It's trespassory because it's technically property of the garden store, even though they were giving it away for free, so that element is met.
Uhhh, no way... that's not the definition of trespass. Trespassory doesn't mean "it belongs to someone else....period." Trespassory means "it belongs to someone else AND the owner has not consented to you taking it."
If a landowner gives me permission to go on their land, that is not a trespass, even though the land belongs to the owner. The same is true for personal property. Trespass requires: (1) belongs to someone else; (2) no consent to take it.
Maybe I'm misunderstanding your explanation?

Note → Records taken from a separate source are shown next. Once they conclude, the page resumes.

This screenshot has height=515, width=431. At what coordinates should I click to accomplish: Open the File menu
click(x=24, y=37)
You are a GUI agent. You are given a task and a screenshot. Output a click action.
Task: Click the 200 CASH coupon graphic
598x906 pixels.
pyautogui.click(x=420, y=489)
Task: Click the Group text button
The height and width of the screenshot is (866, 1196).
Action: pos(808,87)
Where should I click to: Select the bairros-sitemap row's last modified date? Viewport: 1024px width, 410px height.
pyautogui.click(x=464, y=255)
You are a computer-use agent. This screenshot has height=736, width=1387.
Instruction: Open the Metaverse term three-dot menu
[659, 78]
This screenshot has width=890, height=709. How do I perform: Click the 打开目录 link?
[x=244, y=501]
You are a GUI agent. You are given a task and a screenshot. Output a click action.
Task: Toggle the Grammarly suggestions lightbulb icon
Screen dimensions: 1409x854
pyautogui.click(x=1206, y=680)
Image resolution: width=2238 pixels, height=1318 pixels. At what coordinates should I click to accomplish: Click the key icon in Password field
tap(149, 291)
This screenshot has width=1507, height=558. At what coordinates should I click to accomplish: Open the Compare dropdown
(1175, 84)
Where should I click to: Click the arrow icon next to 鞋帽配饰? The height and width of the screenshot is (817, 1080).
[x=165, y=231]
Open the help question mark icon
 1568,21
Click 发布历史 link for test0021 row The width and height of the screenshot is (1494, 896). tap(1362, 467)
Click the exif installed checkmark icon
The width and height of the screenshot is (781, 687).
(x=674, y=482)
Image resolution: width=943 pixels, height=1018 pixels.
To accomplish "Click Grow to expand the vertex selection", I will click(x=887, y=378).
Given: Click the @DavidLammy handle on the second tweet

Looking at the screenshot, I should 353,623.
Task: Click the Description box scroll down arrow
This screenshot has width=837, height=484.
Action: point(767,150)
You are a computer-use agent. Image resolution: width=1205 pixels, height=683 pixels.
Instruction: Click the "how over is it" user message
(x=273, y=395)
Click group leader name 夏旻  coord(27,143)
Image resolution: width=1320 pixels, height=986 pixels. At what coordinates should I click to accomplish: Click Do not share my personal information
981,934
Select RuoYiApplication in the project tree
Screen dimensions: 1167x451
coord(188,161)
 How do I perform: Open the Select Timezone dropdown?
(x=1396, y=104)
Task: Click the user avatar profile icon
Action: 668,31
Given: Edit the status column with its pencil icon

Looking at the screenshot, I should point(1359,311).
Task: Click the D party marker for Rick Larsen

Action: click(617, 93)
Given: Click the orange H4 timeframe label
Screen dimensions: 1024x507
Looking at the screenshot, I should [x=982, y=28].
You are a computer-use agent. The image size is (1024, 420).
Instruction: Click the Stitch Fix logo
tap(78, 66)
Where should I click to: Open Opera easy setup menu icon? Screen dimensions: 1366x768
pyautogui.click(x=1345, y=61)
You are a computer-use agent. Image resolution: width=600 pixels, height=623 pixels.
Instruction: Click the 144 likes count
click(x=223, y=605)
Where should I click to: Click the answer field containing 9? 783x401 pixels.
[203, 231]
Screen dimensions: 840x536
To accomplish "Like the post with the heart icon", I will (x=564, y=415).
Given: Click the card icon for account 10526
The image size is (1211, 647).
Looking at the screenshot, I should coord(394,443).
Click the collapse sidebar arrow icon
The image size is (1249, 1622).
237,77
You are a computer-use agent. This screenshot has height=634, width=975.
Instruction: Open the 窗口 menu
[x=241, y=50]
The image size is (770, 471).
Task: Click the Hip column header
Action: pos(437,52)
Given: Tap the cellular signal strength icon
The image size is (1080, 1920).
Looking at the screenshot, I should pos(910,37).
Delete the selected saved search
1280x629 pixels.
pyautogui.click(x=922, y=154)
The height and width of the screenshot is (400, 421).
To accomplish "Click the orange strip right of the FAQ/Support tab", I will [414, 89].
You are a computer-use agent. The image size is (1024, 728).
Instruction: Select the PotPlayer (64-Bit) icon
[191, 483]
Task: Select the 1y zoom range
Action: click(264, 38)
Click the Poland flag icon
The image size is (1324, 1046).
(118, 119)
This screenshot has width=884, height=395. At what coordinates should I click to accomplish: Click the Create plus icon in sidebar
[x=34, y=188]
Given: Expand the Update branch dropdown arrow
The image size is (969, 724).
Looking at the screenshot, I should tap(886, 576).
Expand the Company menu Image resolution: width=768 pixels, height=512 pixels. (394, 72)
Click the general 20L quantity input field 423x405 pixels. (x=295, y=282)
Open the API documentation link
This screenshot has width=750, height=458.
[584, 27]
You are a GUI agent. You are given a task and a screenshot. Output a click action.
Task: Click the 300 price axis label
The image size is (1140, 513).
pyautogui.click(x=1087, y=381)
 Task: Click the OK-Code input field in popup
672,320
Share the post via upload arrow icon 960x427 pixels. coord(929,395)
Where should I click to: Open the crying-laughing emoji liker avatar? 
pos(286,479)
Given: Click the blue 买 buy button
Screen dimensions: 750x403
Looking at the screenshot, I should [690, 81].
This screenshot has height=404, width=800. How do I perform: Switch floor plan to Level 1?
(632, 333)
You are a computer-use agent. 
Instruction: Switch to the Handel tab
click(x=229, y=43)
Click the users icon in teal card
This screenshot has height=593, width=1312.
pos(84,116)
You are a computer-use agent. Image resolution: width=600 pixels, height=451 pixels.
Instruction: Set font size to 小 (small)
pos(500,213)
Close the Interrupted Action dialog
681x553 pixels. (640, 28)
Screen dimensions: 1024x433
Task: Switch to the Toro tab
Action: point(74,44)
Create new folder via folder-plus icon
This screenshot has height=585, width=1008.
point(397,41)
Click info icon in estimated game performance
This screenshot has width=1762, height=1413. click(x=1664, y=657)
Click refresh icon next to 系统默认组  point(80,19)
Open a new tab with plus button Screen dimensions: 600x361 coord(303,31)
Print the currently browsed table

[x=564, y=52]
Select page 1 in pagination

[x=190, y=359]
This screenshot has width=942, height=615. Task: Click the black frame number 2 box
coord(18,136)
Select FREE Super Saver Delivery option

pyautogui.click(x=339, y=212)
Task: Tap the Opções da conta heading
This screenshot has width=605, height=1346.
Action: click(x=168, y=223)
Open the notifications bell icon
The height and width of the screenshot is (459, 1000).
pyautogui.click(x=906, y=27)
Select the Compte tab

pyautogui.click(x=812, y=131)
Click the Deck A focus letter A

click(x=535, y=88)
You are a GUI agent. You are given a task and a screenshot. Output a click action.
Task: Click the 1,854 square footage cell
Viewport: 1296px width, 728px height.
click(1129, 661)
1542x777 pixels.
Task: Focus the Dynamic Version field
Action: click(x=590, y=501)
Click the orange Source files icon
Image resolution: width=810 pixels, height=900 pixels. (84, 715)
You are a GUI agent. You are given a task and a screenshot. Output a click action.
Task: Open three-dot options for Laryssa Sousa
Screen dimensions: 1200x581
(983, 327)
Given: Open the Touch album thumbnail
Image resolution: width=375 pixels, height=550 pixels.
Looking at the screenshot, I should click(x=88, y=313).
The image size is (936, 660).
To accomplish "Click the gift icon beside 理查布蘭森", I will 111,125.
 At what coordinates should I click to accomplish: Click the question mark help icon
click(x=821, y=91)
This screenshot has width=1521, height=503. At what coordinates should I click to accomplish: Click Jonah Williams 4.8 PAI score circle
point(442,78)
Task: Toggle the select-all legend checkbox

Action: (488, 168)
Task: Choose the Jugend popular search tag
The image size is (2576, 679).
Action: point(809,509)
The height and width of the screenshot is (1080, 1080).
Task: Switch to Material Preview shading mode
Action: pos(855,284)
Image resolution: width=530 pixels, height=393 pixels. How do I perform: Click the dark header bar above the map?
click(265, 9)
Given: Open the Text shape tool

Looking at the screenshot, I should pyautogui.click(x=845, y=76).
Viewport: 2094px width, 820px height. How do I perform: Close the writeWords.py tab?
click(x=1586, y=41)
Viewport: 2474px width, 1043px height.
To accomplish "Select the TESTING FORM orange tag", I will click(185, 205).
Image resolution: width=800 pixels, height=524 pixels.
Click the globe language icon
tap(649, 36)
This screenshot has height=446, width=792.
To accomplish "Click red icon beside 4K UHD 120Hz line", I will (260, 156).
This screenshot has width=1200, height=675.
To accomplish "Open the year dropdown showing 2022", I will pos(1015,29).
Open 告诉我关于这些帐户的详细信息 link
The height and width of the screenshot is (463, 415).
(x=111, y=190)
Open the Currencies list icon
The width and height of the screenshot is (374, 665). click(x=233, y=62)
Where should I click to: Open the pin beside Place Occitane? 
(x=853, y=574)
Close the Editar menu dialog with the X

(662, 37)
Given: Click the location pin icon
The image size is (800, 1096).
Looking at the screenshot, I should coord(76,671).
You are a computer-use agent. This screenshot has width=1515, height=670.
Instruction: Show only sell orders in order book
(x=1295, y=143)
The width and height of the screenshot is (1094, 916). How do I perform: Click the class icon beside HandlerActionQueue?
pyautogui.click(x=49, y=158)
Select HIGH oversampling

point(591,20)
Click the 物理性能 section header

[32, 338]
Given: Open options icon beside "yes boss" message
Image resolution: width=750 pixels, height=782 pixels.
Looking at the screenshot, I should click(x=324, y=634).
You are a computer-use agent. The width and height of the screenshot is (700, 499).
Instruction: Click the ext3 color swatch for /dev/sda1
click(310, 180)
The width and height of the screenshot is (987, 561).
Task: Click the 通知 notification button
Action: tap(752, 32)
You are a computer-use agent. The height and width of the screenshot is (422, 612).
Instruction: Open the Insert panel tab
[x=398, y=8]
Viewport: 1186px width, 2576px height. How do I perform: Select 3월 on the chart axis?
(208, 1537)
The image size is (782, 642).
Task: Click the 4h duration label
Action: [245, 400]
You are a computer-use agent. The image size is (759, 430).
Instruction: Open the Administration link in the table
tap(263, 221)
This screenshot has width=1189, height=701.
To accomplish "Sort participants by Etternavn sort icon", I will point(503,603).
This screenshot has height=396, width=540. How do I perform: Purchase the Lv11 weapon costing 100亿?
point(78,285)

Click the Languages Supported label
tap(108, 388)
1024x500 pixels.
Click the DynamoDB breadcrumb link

So maybe this turns on the
way that he took it, and not just that he took it? Like if a landowner gives you permission to go on her land for a specific reason, or use her land in a specific way, the moment you go beyond that, you are trespassing. Here, the garden center owner intended that the parsley plants be taken as part of a promotional giveaway, so even though the garden center is giving up two plants either way, they aren't getting back what they expected (maybe the goodwill of the customer that gets the plants? or the goodwill of other customers seeing a happy customer leaving with his two plants?). So since the gardener isn't taking the plants in the way the store intended, it is a trespassory taking. In other words, the store has a right to determine
how they are relieved of the two plants. And an act inconsistent with that right is trespassory.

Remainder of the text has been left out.